Projeto contra erosão na Ponta da Praia pode se estender ao Canal 4

Resultados obtidos com o uso de bags em trecho da orla animam pesquisadores

16/08/2018 - 21:02 - Atualizado em 16/08/2018 - 21:09

Estudo desenvolvido pela Unicamp na Ponta da Praia será concluído em cinco anos (Foto: Rogério Soares/AT)

Após detectarem que a área da praia ganhou mais de 10 mil metros cúbicos de areia, os pesquisadores da Universidade Estadual de Campinas (Unicamp) envolvidos no projeto piloto contra a erosão na Ponta da Praia ainda trabalham em um projeto de recuperação da orla de Santos que seja capaz de impedir a perda de sedimentos em outros trechos.

A informação foi confirmada nesta quinta-feira (16), pelos dois professores responsáveis pelo estudo e pela implantação de um modelo com bags (sacos) de areia, os engenheiros civis Tiago Zencker Gireli e Patrícia Dalsoglio Garcia. Os dois têm cinco anos para concluir a pesquisa.

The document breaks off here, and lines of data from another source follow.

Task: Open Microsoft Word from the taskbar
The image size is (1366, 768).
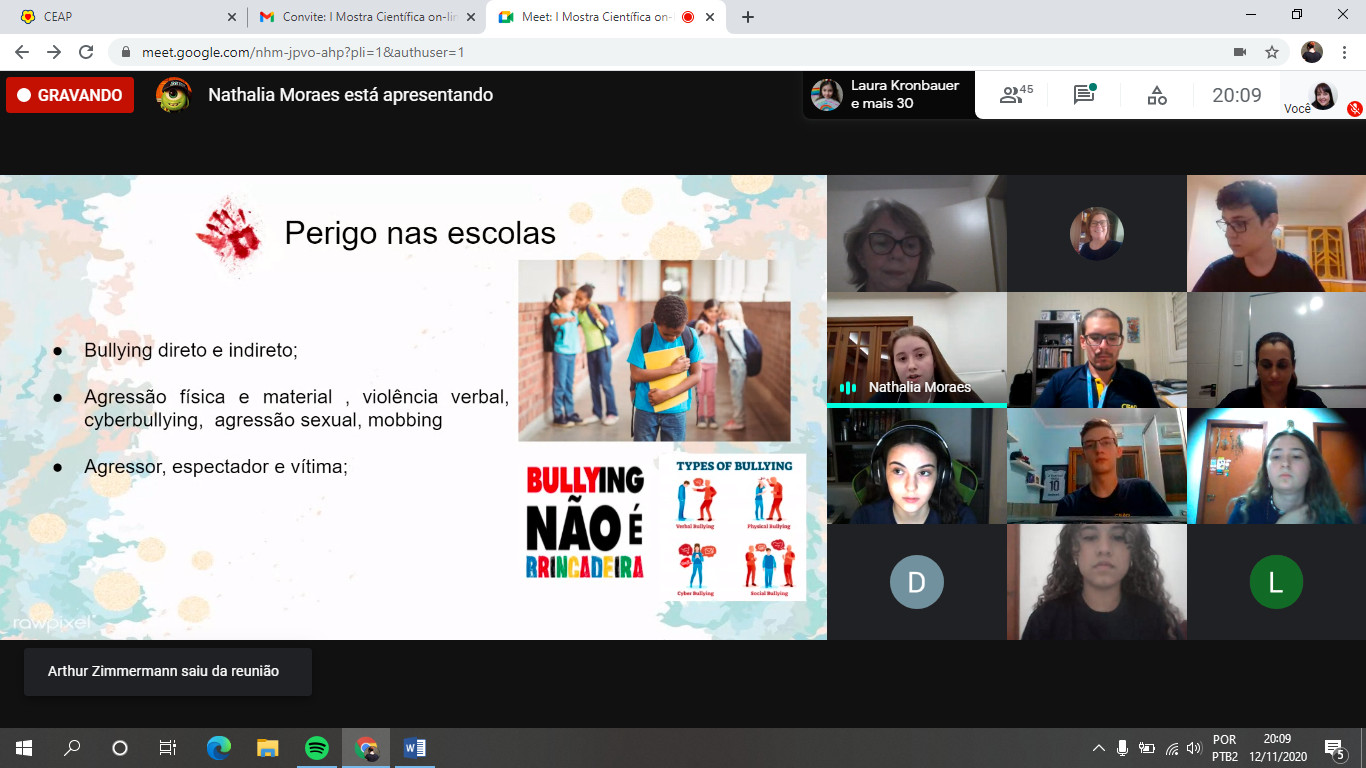Action: pyautogui.click(x=414, y=748)
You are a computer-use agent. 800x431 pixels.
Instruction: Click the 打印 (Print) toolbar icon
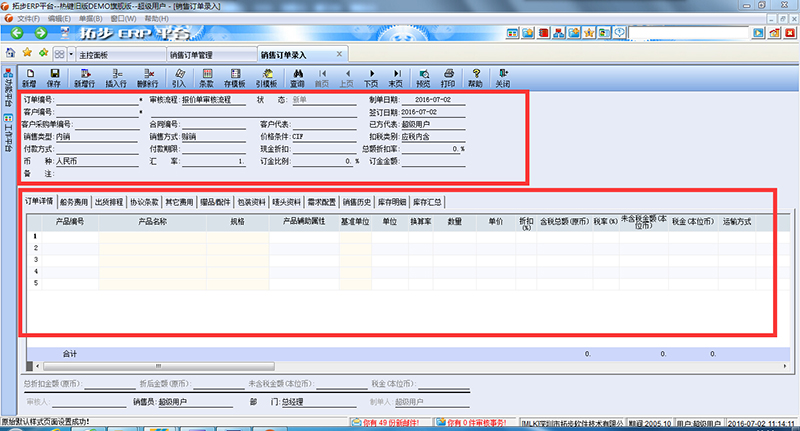(448, 77)

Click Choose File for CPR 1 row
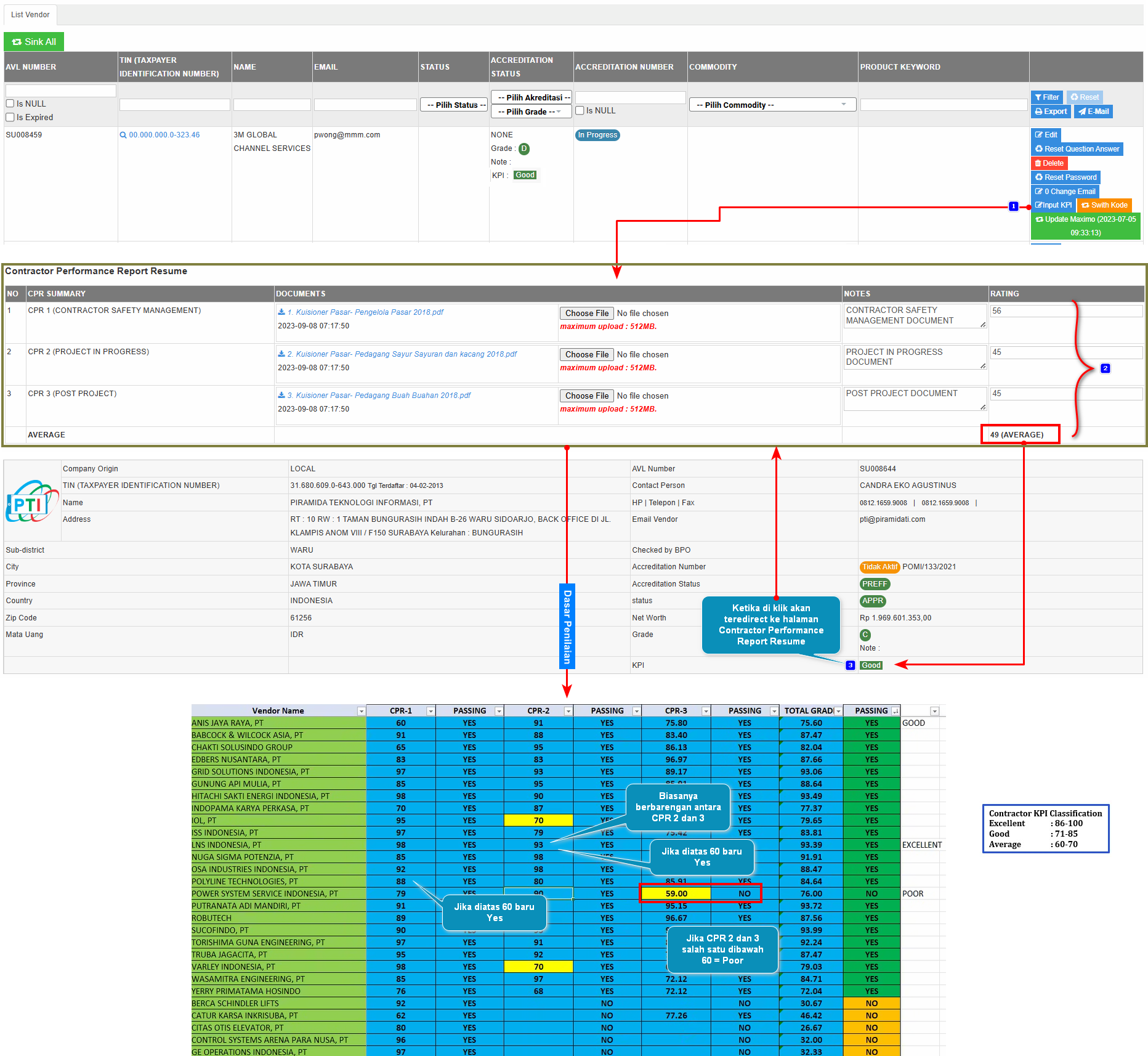click(x=586, y=313)
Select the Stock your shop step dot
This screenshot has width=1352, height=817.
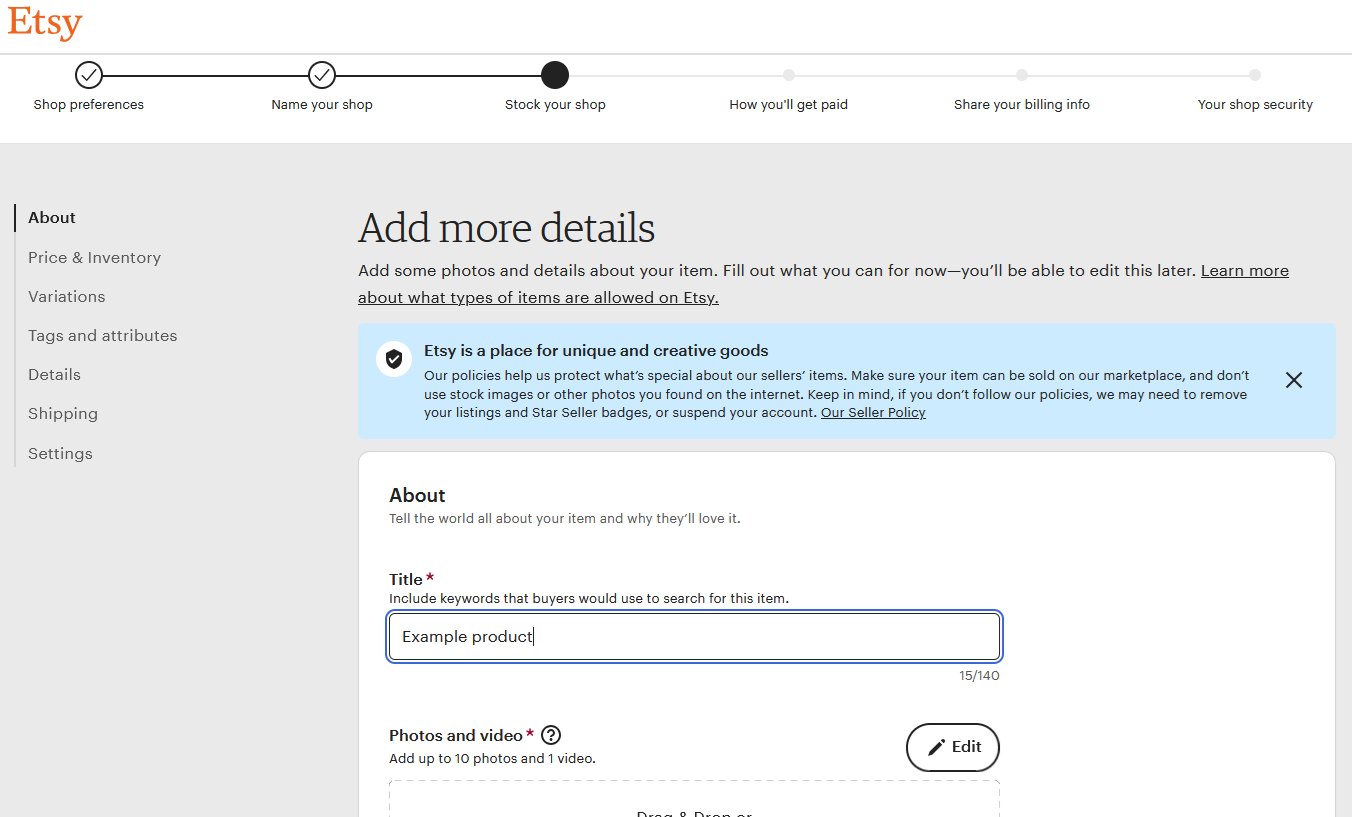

“O nosso interesse é, depois de um ano e meio, dependendo de como a praia vai se comportar, conseguir em paralelo pensar em um projeto para a recuperação da orla até o Canal 4, que é onde está tendo o processo erosivo mais forte”, explica Patrícia, que tem doutorado nessa especialidade. 

Ela afirma que a escolha pela Ponta da Praia foi apenas porque era o trecho com maior processo erosivo. “No piloto, pensamos em um projeto com impacto menor do que uma solução de obra fixa tradicional. Isso comprometeria muito mais a balneabilidade da praia, porque obras imersas causam mais recirculação e pioraria muito a praia”, explica.

Zenker deixou claro que a pesquisa não vai, obrigatoriamente, ditar as ações da Prefeitura. “A gente está falando de propostas. Prevemos propor algo. Se vai ser implementado ou não, depende de uma série de fatores que extrapolam a nossa ação. A gente está analisando para propor, mas isso não quer dizer que a Prefeitura vai ter de implantar”, diz o professor.

Para ele, essas coisas acabam correndo em paralelo. “O importante para nós é avaliar esse efeito, que é inédito no Brasil e em poucas obras no mundo. O resultado já é cientificamente relevante”.

Perda sistemática

A faixa de areia que vai da Ponta da Praia ao Canal 4 é a que vinha sendo mais afetada pela erosão. “A areia foi sendo perdida por conta do avanço do número de ressacas, além da perda de areia para o Canal do Porto, levada pela própria draga”, explica a professora da Unicamp.

O que os estudos mostram é que a erosão se intensificou por conta de diversos fatores, entre eles a mudança do eixo do Canal do Porto. “O alargamento do Canal casou uma recirculação que potencializou a retirada de areia daquele trecho. Quando a maré sobe, a tendência é que todo fluxo de água vá convergir para dentro do Canal. Na maré de vazante, a água sai do canal”.

Segundo a professora, o que aconteceu depois que o Canal foi alargado é que a corrente saía do canal, voltava em direção à Ponta da Praia e voltava de novo para o Canal. “Em vez de devolver, ela roubava mais areia para dentro do Canal. Esse foi um dos motivos que fez com que a gente escolhesse esse trecho para o projeto piloto”.